§ Seitentext
---------------

Es ist ein schmaler Grad

Wie bzw. wann kann man erkennen, dass der „normale“ Erschöpfungszustand überschritten ist und eine postnatale Depression beginnt? Im Nachhinein hätten wir ihr viel früher zu einem Selbsttest raten sollen. (zum Selbsttest)

„Das geht schon vorbei“

Zu diesem Zeitpunkt führten wir nun viele sehr intensive Gespräche. Es ist schwer, auf einer solchen Distanz zu helfen. Persönliche Gespräche sind sicherlich deutlich heilsamer und ich fühlte mich am Telefon oft hilflos. Ihre Schwiegermutter und ihre Mutter zogen wochenlang im Wechsel bei ihr ein und kümmerten sich aufopferungsvoll um das Kind. Leider nahmen weder sie noch ihr Ehemann die Depressionen als ernstzunehmende Krankheit wahr. Meine Nichte wurde versorgt und meine Schwägerin bzw. ihr Körper sollte sich selbst heilen. Ich hatte den Eindruck, dass sie dachten, „das geht schon vorbei“. Wenn in unserer Gesellschaft grundsätzlich offener über Depressionen gesprochen werden würde, würde man der Unwissenheit und Verständnislosigkeit der Krankheit gegenüber vorbeugen und es somit für jeden einfacher machen, die Symptome zu erkennen und ggf. früher heilende Massnahmen einzuleiten. Eine Depression, insbesondere im fortgeschrittenen Stadium kann nicht ohne professionelle Hilfe überwunden werden.

---------------

§ Datenauszug
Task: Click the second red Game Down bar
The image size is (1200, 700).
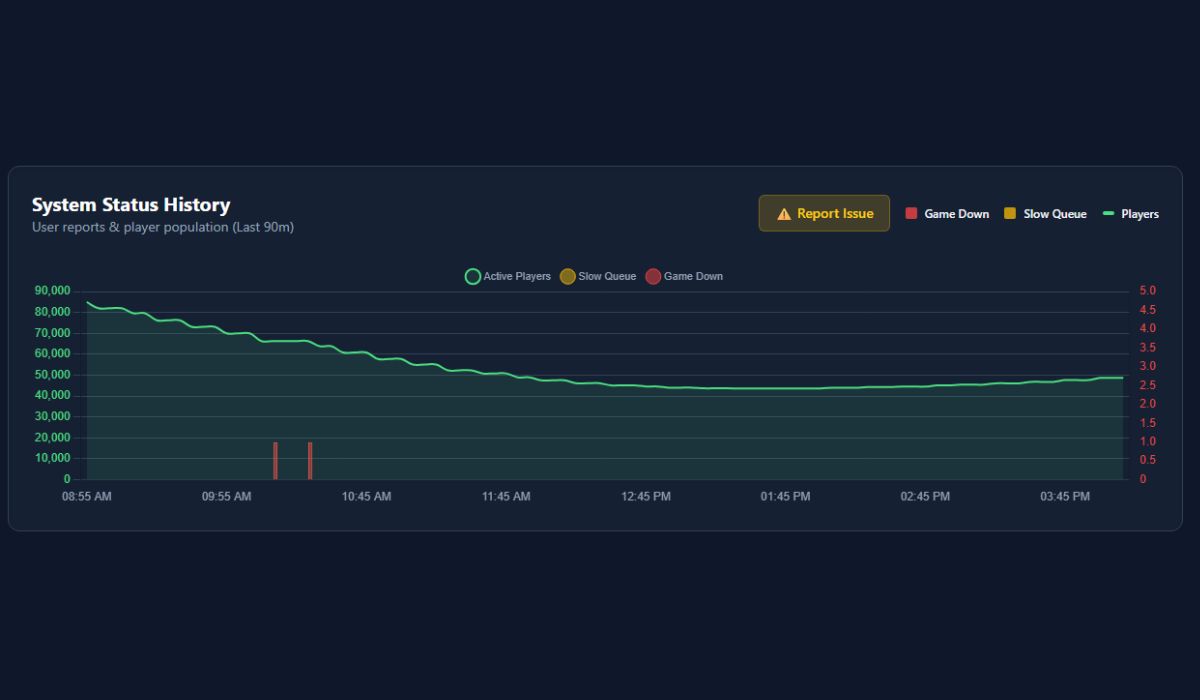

---------------

§ Zu erledigende Aufgaben
1. Beantworten Sie anhand des Textes zur postnatalen Depression die folgenden Fragen:
(a) Wozu hätte man der Betroffenen im Nachhinein viel früher raten sollen?
(b) Wer zog wochenlang im Wechsel bei ihr ein?
(c) Ohne was kann eine Depression, insbesondere im fortgeschrittenen Stadium, laut Text nicht überwunden werden?
2. Führen Sie den Text zur postnatalen Depression nach seinem letzten Satz fort.

§ Ergebnisse
1.
(a) Zu einem Selbsttest.
(b) Ihre Schwiegermutter und ihre Mutter.
(c) Ohne professionelle Hilfe.

2.
Erschwerend kam hinzu, dass Ihr Ehemann die Schulmedizin grundsätzlich ablehnt und sowohl gegen einen Klinikaufenthalt als auch gegen die Einnahme von Medikamenten war, sodass er absolut nicht hinter der Entscheidung stand, als sie sich schließlich ohne Kind in eine Klinik begab. Am Ende dieses Aufenthaltes kam ich erstmals während ihrer Depression mit meiner Schwägerin in persönlichen Kontakt. Ihr Vater und ich haben uns auf den Weg in die Schweiz gemacht, da wir uns inzwischen unglaubliche Sorgen machten. Sie hatte zu dem Zeitpunkt auf Wunsch ihres Ehemannes und gegen den Rat der Ärzte vor Ort den Krankenhausaufenthalt abgebrochen. Für mich war es schlimm zu sehen, wie schlecht es ihr wirklich ging. Sie war absolut nicht sie selbst. Sie wirkte unglaublich traurig, abwesend und auch irgendwie gleichgültig und beeinflussbar. Wir führten bei ihr Zuhause viele intensive Gespräche und wir hatten kein gutes Gefühl, sie nach zwei Tagen wieder zurück lassen zu müssen. Am liebsten hätten wir sie und die Kleine mit nach Deutschland genommen, sie dort gemeinsam mit ihrem Kind in eine Klinik untergebracht, für die wir schon eine Zusage hatten und uns währenddessen intensiv um sie gekümmert. Jedoch war sie nicht in der Lage eine Entscheidung zu treffen und ihr Ehemann war dagegen. Obwohl sie sich dann in eine wöchentliche Therapie begab und die Medikation fortführte, ging es ihr in den folgenden Wochen immer schlechter.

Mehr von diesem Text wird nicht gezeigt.